_ТЕКСТ ДЛЯ ЧТЕНИЯ_.
Не теряя времени, мы возвращаемся через тот же лес к Клевани. Клевань взята, и наступление на Ровно продолжается.

Прямая как стрела дорога ведет на юго-восток. В нескольких километрах за Клеванью она неожиданно обрывается вниз и у Броников снова постепенно идет вверх. На горизонте в небо поднимается дым. Я следую сразу же за головным отрядом, пристально изучая в бинокль местность. Мне показалось, что у откоса стоит орудие. В свежей зелени подросшей пшеницы я замечаю пятна посветлее. И верно — орудие. Это немецкая пушка LFH 18, одиноко стоящая на позиции. Вид ее наводит уныние. Впервые нам попадается брошенное как попало на поле боя немецкое орудие. В нескольких шагах от орудия мы видим санитарную машину, из которой вытащили все, что можно. Распахнутые дверцы автомобиля перемазаны кровью. Мы молча осматриваем брошенное всеми место. Никого — ни живых, ни мертвых. Усевшись, мы поднимаемся в гору.

В бинокль я вижу странные светлые точки: одна крупнее, другая поменьше. Опустив бинокль, протираю глаза, потом, приставив к ним бинокль, снова смотрю. Боже мой! Быть такого не может! Ну разве может случиться такое? Мы быстро преодолеваем оставшиеся пару сотен метров. Головной отряд спешивается, мы вместе с бойцами бежим к тому месту, где я обнаружил светлые точки. Помимо воли мы замедляем шаг, а потом и вовсе замираем на месте. Мы не решаемся идти дальше. Солдаты, сняв каски, держат словно во время церковной службы. Мы не в силах и слова вымолвить.

Перед нами лежат тела немецких солдат. Их много, целая рота. Их раздели догола и изуродовали, прежде чем убить. Руки связаны проволокой. Мертвый взор широко раскрытых глаз уставился в небо. В нескольких метрах поодаль обнаруживаем и тела офицеров, их участь еще ужаснее. Растерзанные, окровавленные, растоптанные сапожищами тела лежат в свежем ярко-зеленом клевере.

Мы по-прежнему молчим. Какие тут могут быть слова? Здесь главное слово произнесла Смерть. Мы медленно обходим тела погибших ужасной смертью бойцов.

Мои солдаты вопросительно смотрят на меня. Они ждут, что я скажу. Ждут от меня объяснений, указаний относительно того, как им дальше действовать в России. И я обвожу их взором, смотрю каждому в глаза, потом поворачиваюсь, иду к колонне, и вскоре мы вновь на колесах, едем навстречу неизвестности.

До 7 июля мы постоянно отбиваем атаки наступающих на нас русских. Врагу эти атаки стоят немалых потерь, наши же потери, к счастью, невелики.

В 14 часов получаем приказ оборонять левый фланг 11-й танковой дивизии, а также провести разведку местности северо-восточнее Мирополя. К полудню следующего дня мы ожесточенно сражаемся с крупными силами противника в лесах севернее Романова. Вражеская артиллерия ведет постоянный беспокоящий огонь. Согласно данным нашей разведки, а также показаниям перебежчиков установлено наличие моторизованного батальона, включая значительное число танков и несколько артиллерийских батарей. К вечеру в результате прямого попадания мы лишаемся 2-см орудия. Боевой расчет уцелел, хотя и бойцы ранены.

_ТРЕБОВАНИЯ К ЗАДАНИЮ_. Перепечатайте без изменений часть приведенного выше отрывка о наступлении на Ровно: всё от слов «Перед нами лежат» и до слов «свежем ярко-зеленом клевере.» включительно.

_ДАННЫЕ_.
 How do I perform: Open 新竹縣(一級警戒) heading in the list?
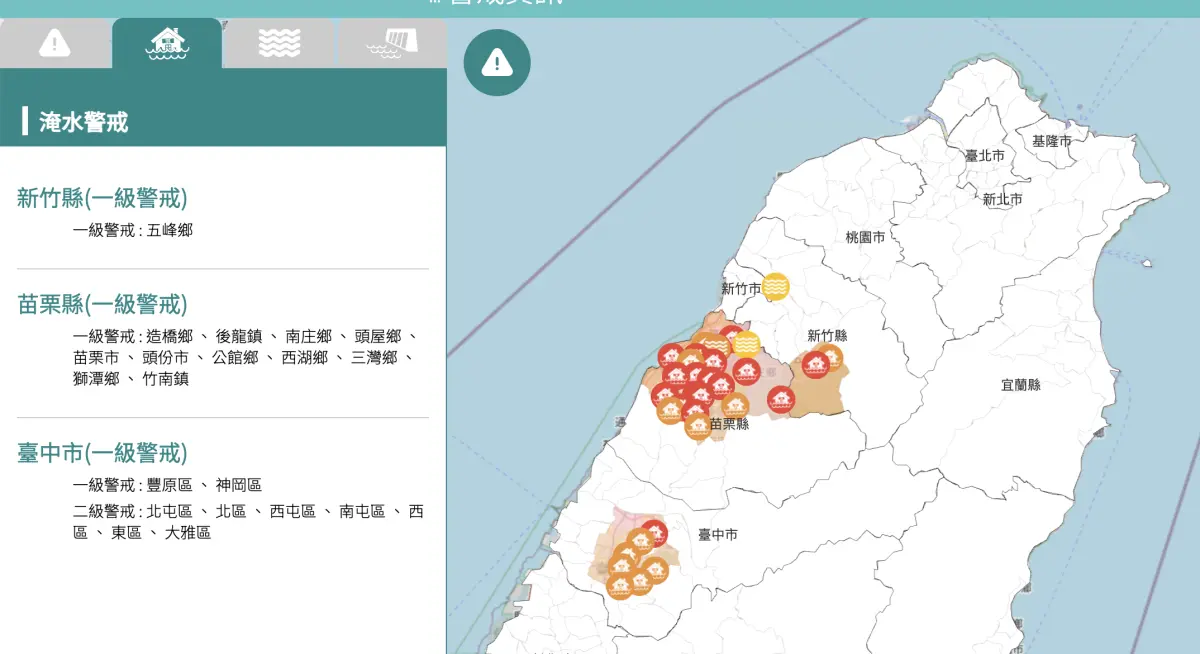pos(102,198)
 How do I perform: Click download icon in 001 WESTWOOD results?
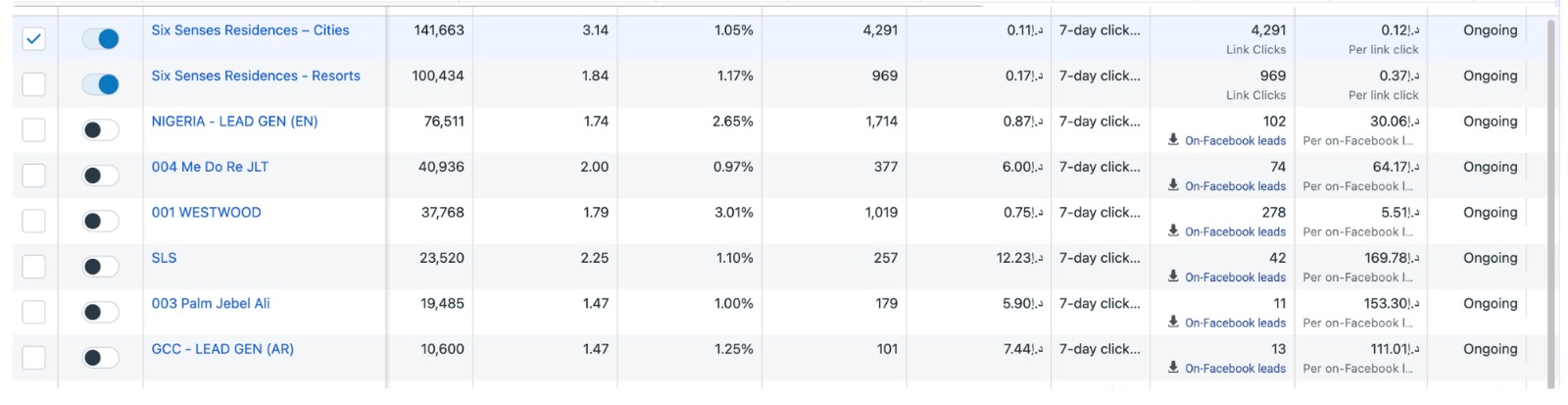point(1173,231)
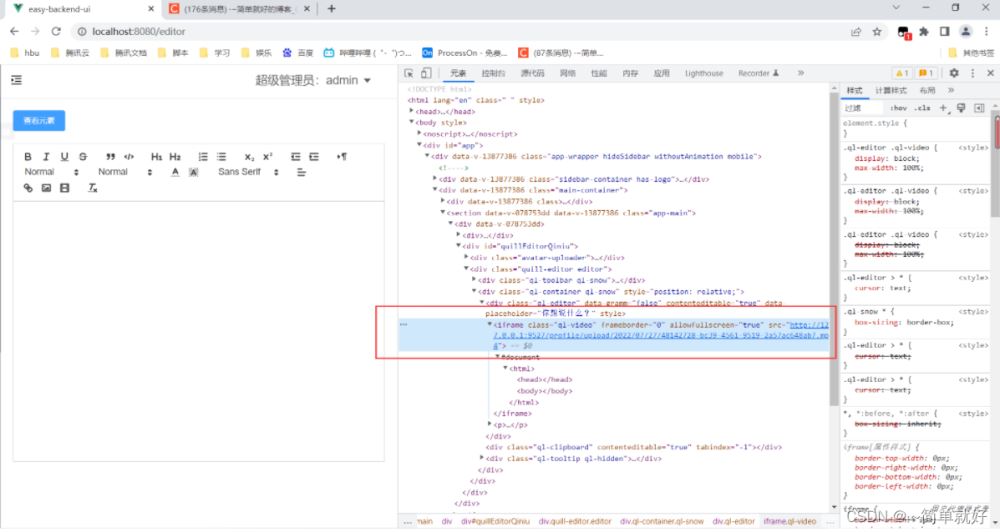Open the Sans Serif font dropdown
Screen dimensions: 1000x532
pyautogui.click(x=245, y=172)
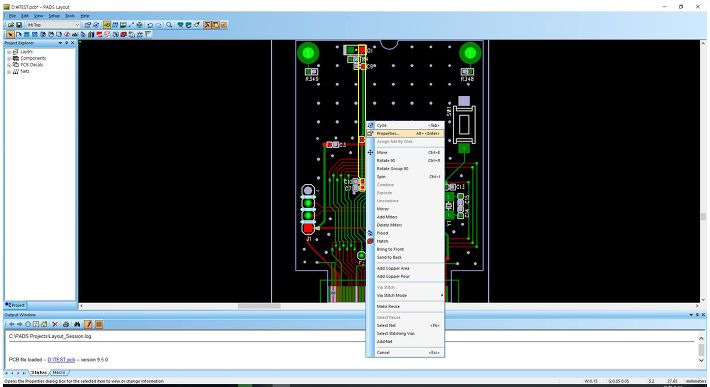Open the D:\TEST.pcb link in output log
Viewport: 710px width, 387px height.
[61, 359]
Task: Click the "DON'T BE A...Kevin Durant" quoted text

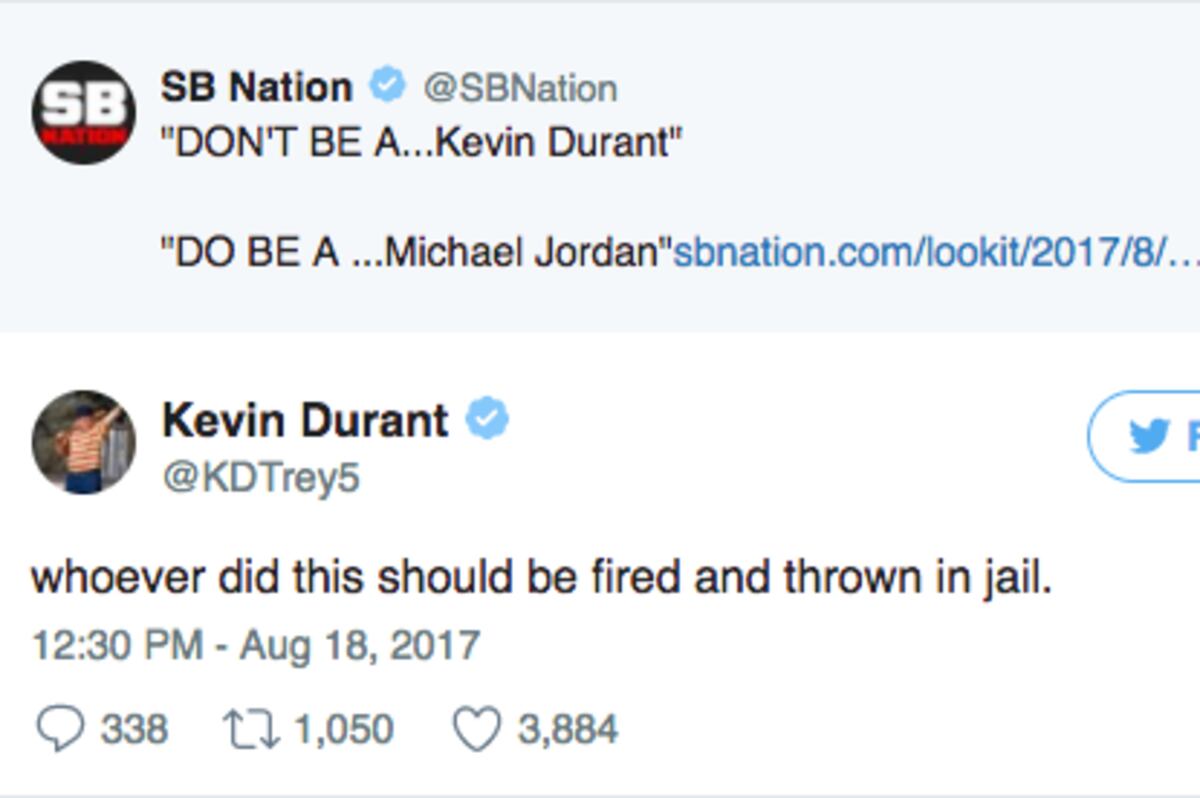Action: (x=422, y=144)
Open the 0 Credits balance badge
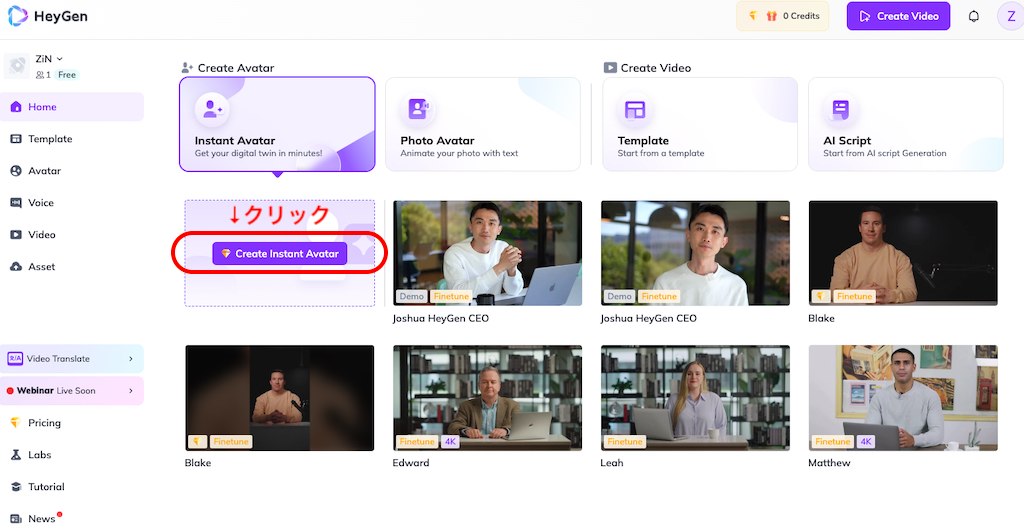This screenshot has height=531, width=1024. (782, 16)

_ВЫПОЛНЕННОЕ ЗАДАНИЕ_.
Перед нами лежат тела немецких солдат. Их много, целая рота. Их раздели догола и изуродовали, прежде чем убить. Руки связаны проволокой. Мертвый взор широко раскрытых глаз уставился в небо. В нескольких метрах поодаль обнаруживаем и тела офицеров, их участь еще ужаснее. Растерзанные, окровавленные, растоптанные сапожищами тела лежат в свежем ярко-зеленом клевере.